Givenchy and Audrey Hepburn: The world remembers

In file photo taken Oct. 21, 1991, Hubert de Givenchy and Audrey Hepburn talk at the Galliera Museum in Paris, during a reception honoring Givenchy for his 40 years in fashion. —AFP

There are few people I love more,” actress and style icon Audrey Hepburn once said of her stylist and lifelong friend, designer Hubert de Givenchy. “He is the single person I know with the greatest integrity.”


Hepburn died at age 63 in 1993, a good 25 years ahead of Givenchy, who passed away last March 10 at age 91. Romantics can certainly dream of a reunion in heaven for the duo who changed the world of fashion.

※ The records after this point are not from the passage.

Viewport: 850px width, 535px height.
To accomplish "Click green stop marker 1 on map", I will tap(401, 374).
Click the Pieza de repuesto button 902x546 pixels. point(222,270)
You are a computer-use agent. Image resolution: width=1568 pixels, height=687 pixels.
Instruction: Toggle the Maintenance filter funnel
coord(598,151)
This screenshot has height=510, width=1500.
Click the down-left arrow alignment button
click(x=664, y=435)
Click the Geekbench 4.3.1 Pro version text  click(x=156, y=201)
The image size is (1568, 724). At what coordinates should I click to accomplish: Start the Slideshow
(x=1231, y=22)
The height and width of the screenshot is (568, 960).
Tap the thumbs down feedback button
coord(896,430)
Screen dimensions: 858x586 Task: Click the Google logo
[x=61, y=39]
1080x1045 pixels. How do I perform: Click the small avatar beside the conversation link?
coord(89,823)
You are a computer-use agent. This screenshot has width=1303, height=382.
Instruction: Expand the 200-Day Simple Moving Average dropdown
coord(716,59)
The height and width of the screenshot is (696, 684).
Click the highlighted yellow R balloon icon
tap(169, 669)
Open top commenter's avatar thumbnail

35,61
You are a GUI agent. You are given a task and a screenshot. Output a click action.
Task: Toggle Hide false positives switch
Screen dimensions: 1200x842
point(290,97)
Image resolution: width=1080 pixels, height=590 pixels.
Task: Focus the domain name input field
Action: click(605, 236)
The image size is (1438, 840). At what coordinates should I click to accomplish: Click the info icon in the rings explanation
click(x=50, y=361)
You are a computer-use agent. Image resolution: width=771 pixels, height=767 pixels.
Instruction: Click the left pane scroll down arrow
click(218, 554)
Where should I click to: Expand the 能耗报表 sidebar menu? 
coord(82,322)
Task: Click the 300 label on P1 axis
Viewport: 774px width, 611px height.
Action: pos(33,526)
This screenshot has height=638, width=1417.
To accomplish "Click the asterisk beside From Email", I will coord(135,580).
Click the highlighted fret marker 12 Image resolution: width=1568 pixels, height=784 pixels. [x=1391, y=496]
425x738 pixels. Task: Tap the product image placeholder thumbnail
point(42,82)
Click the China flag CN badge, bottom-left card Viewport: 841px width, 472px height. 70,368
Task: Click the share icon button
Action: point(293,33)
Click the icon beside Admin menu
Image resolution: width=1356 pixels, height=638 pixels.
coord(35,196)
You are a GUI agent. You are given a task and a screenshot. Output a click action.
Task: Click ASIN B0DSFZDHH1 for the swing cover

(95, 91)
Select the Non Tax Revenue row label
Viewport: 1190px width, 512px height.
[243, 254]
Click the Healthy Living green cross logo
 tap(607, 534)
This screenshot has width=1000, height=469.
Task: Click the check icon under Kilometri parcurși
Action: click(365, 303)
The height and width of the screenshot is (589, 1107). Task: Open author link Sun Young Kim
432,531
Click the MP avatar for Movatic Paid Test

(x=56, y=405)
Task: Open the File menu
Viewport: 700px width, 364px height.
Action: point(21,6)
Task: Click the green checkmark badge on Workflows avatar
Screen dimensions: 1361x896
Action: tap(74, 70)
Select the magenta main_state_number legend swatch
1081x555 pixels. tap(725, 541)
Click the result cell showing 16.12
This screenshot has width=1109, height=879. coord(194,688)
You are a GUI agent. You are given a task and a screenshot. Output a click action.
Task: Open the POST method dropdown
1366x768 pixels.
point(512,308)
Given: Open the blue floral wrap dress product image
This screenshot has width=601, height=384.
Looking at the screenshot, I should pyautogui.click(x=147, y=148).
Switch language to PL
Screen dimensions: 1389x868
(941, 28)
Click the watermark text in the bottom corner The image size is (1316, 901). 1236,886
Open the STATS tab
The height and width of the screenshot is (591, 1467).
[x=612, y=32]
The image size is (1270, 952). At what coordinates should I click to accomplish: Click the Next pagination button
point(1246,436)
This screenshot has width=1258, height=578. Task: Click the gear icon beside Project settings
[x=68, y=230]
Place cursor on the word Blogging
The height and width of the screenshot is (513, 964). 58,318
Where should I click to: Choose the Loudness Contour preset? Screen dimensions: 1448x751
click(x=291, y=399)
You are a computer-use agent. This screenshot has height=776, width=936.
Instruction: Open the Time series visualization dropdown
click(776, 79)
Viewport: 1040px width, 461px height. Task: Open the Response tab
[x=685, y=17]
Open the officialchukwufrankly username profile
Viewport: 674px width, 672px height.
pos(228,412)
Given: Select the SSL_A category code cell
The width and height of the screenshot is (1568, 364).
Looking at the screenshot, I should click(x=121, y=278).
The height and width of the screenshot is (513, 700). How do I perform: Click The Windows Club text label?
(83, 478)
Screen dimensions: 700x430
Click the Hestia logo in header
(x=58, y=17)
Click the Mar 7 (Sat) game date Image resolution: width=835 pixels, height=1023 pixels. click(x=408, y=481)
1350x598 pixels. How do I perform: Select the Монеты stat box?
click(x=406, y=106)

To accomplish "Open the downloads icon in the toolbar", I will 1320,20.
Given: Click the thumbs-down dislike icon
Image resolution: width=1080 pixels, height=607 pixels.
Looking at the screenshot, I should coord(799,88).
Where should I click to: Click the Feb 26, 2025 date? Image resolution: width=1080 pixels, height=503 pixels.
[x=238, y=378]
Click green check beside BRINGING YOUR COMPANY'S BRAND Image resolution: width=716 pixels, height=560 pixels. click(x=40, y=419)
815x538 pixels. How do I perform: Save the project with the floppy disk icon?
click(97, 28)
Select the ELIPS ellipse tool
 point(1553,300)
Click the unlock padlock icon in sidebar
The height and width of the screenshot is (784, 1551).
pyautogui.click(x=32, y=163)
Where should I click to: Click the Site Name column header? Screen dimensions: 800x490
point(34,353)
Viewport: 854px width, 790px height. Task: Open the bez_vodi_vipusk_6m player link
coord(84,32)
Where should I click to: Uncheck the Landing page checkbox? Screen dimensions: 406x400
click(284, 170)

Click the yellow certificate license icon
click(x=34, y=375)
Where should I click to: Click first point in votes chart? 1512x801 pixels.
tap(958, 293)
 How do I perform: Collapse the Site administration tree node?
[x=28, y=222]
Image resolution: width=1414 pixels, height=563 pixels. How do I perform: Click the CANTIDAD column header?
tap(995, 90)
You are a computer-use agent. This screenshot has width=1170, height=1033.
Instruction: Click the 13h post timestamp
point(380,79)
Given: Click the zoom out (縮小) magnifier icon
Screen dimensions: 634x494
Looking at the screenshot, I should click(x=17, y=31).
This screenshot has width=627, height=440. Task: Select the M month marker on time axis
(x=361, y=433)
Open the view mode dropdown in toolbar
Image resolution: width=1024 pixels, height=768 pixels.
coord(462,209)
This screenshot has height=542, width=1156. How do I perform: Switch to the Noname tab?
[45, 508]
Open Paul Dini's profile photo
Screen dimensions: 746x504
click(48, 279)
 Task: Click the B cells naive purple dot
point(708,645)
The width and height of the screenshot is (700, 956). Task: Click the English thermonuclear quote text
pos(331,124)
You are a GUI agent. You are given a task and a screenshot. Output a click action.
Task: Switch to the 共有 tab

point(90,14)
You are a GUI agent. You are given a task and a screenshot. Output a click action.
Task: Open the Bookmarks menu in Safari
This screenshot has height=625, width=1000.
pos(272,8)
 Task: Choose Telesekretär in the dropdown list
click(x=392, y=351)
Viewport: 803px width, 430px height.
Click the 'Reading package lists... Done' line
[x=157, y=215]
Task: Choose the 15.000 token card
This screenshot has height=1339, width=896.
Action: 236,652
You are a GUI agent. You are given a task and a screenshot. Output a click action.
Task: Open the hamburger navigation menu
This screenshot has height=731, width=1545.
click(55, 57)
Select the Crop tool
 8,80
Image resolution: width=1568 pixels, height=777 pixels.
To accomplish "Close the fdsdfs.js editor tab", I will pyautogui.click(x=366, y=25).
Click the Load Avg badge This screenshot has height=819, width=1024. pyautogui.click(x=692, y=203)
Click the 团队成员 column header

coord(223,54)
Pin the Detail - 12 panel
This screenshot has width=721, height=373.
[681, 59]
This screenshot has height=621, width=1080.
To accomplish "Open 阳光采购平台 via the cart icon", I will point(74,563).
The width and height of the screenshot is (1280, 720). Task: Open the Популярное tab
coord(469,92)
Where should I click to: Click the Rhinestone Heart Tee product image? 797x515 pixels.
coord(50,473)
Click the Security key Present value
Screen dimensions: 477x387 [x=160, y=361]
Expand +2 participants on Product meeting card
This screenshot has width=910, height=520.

Hepburn’s aforementioned quote is one of many recorded in the lovely little book “Audrey and Givenchy: A Fashion Love Affair” by Cindy de la Hoz, published three years ago, and filled with gorgeous pictures of Hepburn in clothes Givenchy designed for her, and her alone.


Even their first meeting was a delightful, destined one, De la Hoz writes. Hepburn had just won the Best Actress Oscar in 1953 for “Roman Holiday,” although her fame had not yet reached Europe. Thus, Givenchy had never heard of the actress when Paramount, the studio producing her next film, “Sabrina,” and director Billy Wilder sent Hepburn to Paris to shop for clothes appropriate for her French-educated character.


She was 23, and Givenchy was 26, a rising star who had been director of the Elsa Schiaparelli boutique before opening his own house.


The wrong Hepburn


Hepburn was already a fan, having bought a Givenchy coat as a gift to herself after “Roman Holiday.” Givenchy, however, was expecting the wrong Hepburn in his atelier—Katharine Hepburn, the already famous actress.


As it turned out, Audrey waltzed in, blissfully ignorant of the mix-up, and tried on clothes off his racks. The fit was perfect; Givenchy was charmed and took her to dinner.


“The synergy between star and designer was affixed,” writes De la Hoz.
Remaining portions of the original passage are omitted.